• EXCERPT PROVIDED
============================================================
GitHub user Leemoonsoo reopened a pull request:

    https://github.com/apache/zeppelin/pull/3240

    [ZEPPELIN-3840] Zeppelin on Kubernetes

    ### What type of PR is it?
    This PR adds ability to run Zeppelin on Kubernetes. It aims
    
     - Zero configuration to start Zeppelin on Kubernetes.
     - Run everything on Kubernetes, Zeppelin, Interpreters, Spark.
     - Highly customizable to adopt various user demands and extension.
    
    Key features are 
    
     - Provides zeppelin-server.yaml file for `kubectl` to run Zeppelin server
     - All interpreters are automatically running as a Pod.
     - Spark interpreter automatically configured to use [Spark on 
Kubernetes](https://spark.apache.org/docs/latest/running-on-kubernetes.html)
     - Reverse proxy is configured to access Spark UI
    
    To do
     - [ ] Document how reverse proxy for Spark UI works and how to configure 
custom domain.
     - [ ] Document how to customize zeppelin-server and interpreter yaml.
     - [ ] Document new configurations
    
    ### How it works
    
    #### Run Zeppelin Server on Kubernetes
    `k8s/zeppelin-server.yaml` is provided to run Zeppelin Server with few 
sidecars and configurations.
    This file is easy to publish (user can easily consume it using `curl`), 
highly customizable while it includes all the necessary things.
============================================================
• COLLECTED DATA
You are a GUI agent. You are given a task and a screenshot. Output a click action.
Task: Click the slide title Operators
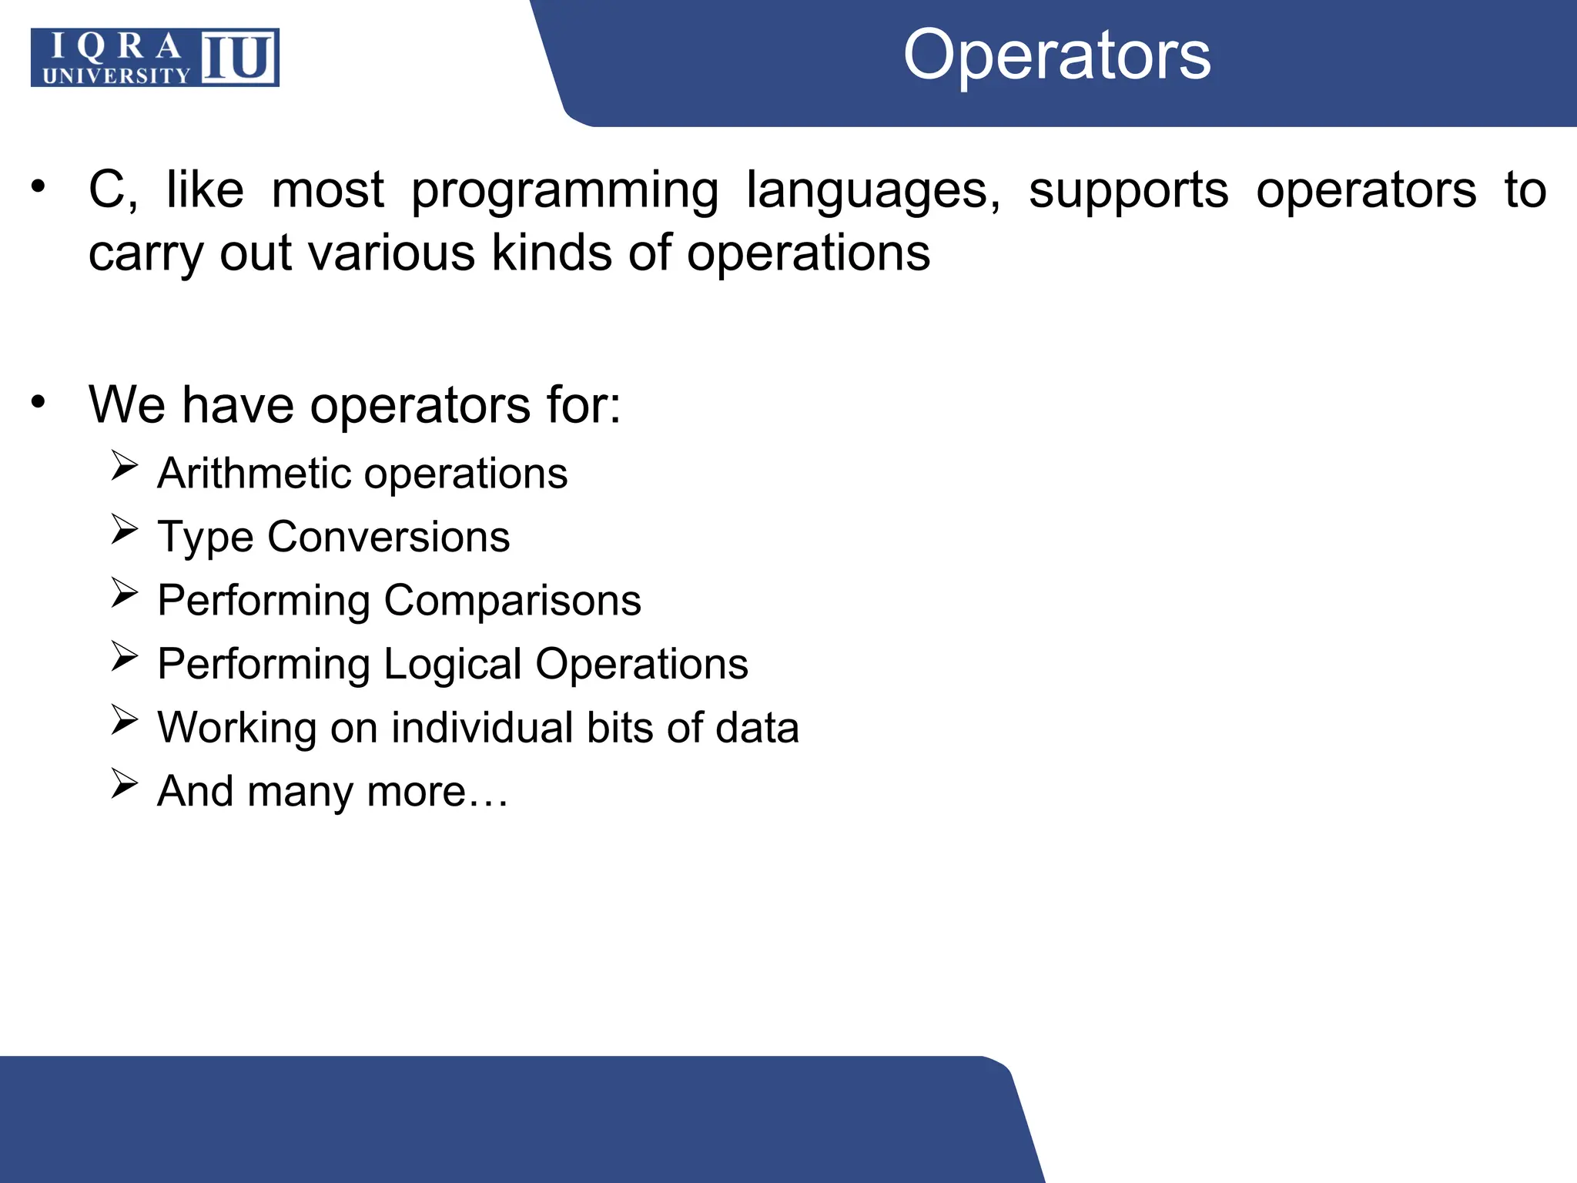coord(1056,55)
============================================================
Reproduce the part of the Zeppelin on Kubernetes pull request starting at "- Zero configuration" and ending at "running as a Pod.".

• THE RESULT
- Zero configuration to start Zeppelin on Kubernetes.
     - Run everything on Kubernetes, Zeppelin, Interpreters, Spark.
     - Highly customizable to adopt various user demands and extension.
    
    Key features are 
    
     - Provides zeppelin-server.yaml file for `kubectl` to run Zeppelin server
     - All interpreters are automatically running as a Pod.